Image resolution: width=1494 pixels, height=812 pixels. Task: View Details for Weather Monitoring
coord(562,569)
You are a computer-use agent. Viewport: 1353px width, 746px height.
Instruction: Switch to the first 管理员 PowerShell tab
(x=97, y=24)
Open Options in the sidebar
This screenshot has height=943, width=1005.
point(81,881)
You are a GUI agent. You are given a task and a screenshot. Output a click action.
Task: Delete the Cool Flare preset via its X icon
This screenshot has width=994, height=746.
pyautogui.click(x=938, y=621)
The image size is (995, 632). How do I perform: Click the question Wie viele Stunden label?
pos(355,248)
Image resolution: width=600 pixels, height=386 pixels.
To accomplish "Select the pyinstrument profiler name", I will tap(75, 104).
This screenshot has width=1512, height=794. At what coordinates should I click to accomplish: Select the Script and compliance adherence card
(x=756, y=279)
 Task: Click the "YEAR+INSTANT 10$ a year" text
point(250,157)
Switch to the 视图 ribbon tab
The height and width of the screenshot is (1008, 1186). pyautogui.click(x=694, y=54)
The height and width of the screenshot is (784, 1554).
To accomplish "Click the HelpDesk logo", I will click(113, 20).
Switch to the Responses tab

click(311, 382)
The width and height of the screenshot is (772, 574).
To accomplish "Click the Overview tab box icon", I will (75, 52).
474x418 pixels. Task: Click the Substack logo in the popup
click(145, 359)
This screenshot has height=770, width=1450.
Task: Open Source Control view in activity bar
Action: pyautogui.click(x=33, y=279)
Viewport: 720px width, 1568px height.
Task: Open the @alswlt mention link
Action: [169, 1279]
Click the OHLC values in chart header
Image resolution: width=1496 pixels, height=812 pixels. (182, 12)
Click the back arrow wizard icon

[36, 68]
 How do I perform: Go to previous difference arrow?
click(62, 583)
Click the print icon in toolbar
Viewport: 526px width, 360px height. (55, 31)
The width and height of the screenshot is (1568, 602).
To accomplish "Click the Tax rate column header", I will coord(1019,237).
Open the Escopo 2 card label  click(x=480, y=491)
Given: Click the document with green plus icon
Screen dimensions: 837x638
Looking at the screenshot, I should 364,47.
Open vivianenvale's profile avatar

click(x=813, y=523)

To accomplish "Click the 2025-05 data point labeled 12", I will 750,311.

TASK OBJECTIVE - Reproduce the entries exactly, dropping nothing.

REPLY TO THE TASK -
Image resolution: width=1494 pixels, height=812 pixels. Task: View Details for Weather Monitoring
coord(562,569)
You are a computer-use agent. Viewport: 1353px width, 746px height.
Instruction: Switch to the first 管理员 PowerShell tab
(x=97, y=24)
Open Options in the sidebar
This screenshot has height=943, width=1005.
point(81,881)
You are a GUI agent. You are given a task and a screenshot. Output a click action.
Task: Delete the Cool Flare preset via its X icon
This screenshot has width=994, height=746.
pyautogui.click(x=938, y=621)
The image size is (995, 632). How do I perform: Click the question Wie viele Stunden label?
pos(355,248)
Image resolution: width=600 pixels, height=386 pixels.
To accomplish "Select the pyinstrument profiler name", I will tap(75, 104).
This screenshot has width=1512, height=794. At what coordinates should I click to accomplish: Select the Script and compliance adherence card
(x=756, y=279)
 Task: Click the "YEAR+INSTANT 10$ a year" text
point(250,157)
Switch to the 视图 ribbon tab
The height and width of the screenshot is (1008, 1186). pyautogui.click(x=694, y=54)
The height and width of the screenshot is (784, 1554).
To accomplish "Click the HelpDesk logo", I will click(113, 20).
Switch to the Responses tab

click(311, 382)
The width and height of the screenshot is (772, 574).
To accomplish "Click the Overview tab box icon", I will (75, 52).
474x418 pixels. Task: Click the Substack logo in the popup
click(145, 359)
This screenshot has height=770, width=1450.
Task: Open Source Control view in activity bar
Action: pyautogui.click(x=33, y=279)
Viewport: 720px width, 1568px height.
Task: Open the @alswlt mention link
Action: [169, 1279]
Click the OHLC values in chart header
Image resolution: width=1496 pixels, height=812 pixels. (182, 12)
Click the back arrow wizard icon

[36, 68]
 How do I perform: Go to previous difference arrow?
click(62, 583)
Click the print icon in toolbar
Viewport: 526px width, 360px height. (55, 31)
The width and height of the screenshot is (1568, 602).
To accomplish "Click the Tax rate column header", I will coord(1019,237).
Open the Escopo 2 card label  click(x=480, y=491)
Given: Click the document with green plus icon
Screen dimensions: 837x638
Looking at the screenshot, I should 364,47.
Open vivianenvale's profile avatar

click(x=813, y=523)

To accomplish "Click the 2025-05 data point labeled 12", I will 750,311.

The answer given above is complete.